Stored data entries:
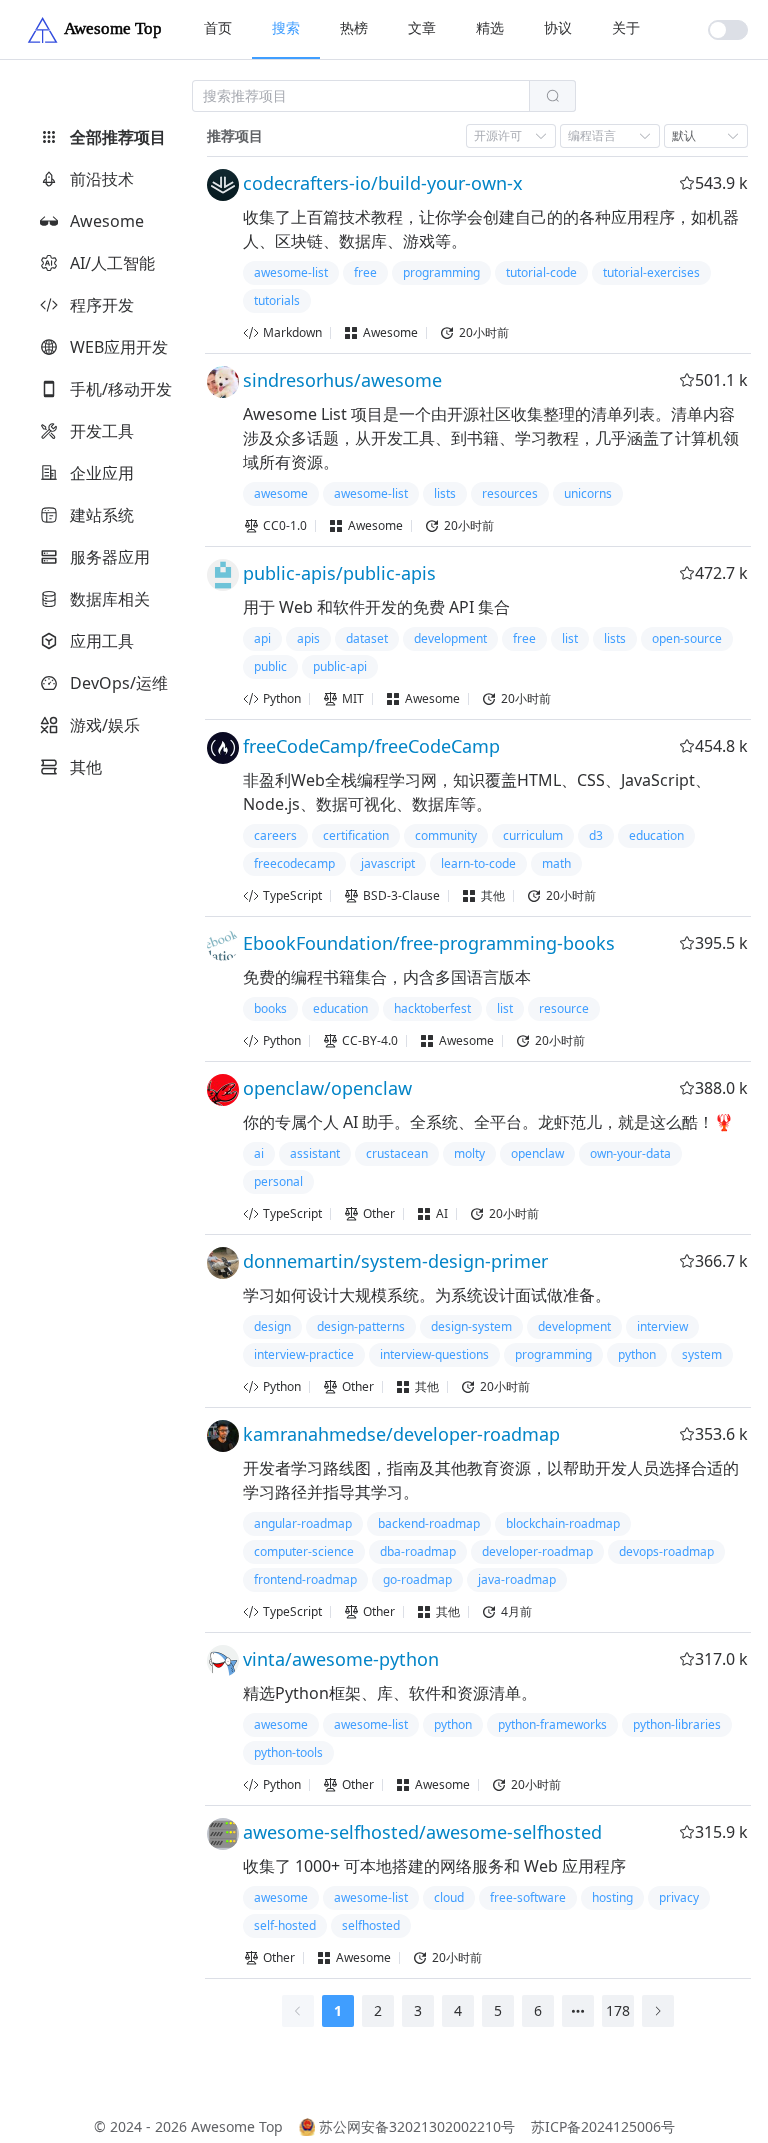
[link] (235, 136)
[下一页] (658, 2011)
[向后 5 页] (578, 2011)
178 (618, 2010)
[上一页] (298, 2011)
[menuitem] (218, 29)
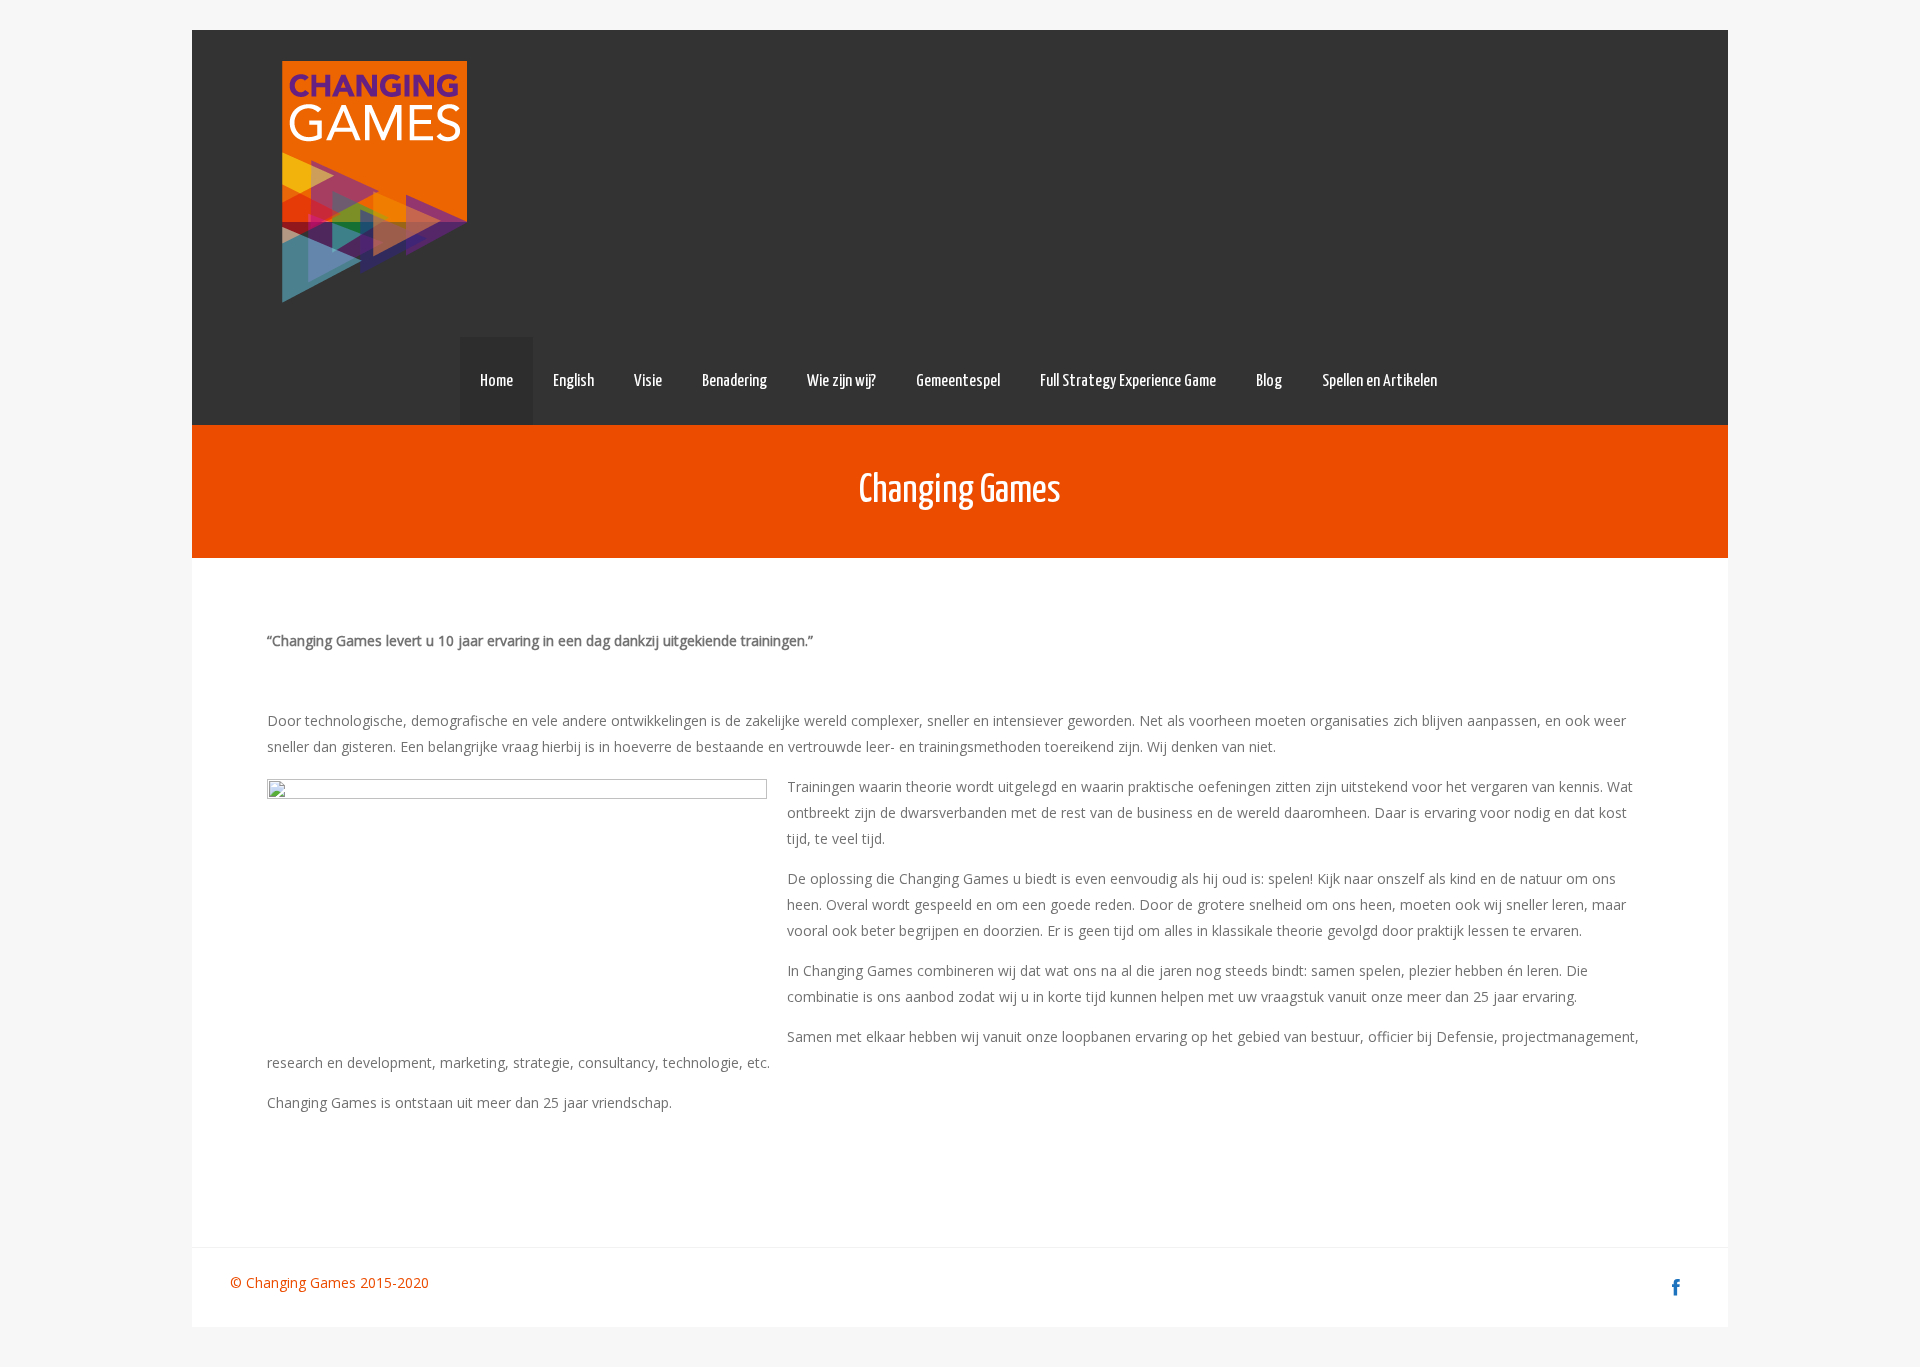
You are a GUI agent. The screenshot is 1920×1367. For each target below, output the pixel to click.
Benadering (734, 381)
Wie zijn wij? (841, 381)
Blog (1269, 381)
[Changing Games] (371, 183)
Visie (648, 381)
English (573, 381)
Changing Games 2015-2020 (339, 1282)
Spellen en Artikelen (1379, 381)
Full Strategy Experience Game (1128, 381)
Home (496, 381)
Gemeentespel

### WHAT IS NEEDED:
Could the entries above be written out word for word, with no pictures?

### THE ANSWER:
[link] (235, 136)
[下一页] (658, 2011)
[向后 5 页] (578, 2011)
178 (618, 2010)
[上一页] (298, 2011)
[menuitem] (218, 29)
You are a GUI agent. The screenshot is 1920×1367. For each target below, output the pixel to click.
Benadering (734, 381)
Wie zijn wij? (841, 381)
Blog (1269, 381)
[Changing Games] (371, 183)
Visie (648, 381)
English (573, 381)
Changing Games 2015-2020 (339, 1282)
Spellen en Artikelen (1379, 381)
Full Strategy Experience Game (1128, 381)
Home (496, 381)
Gemeentespel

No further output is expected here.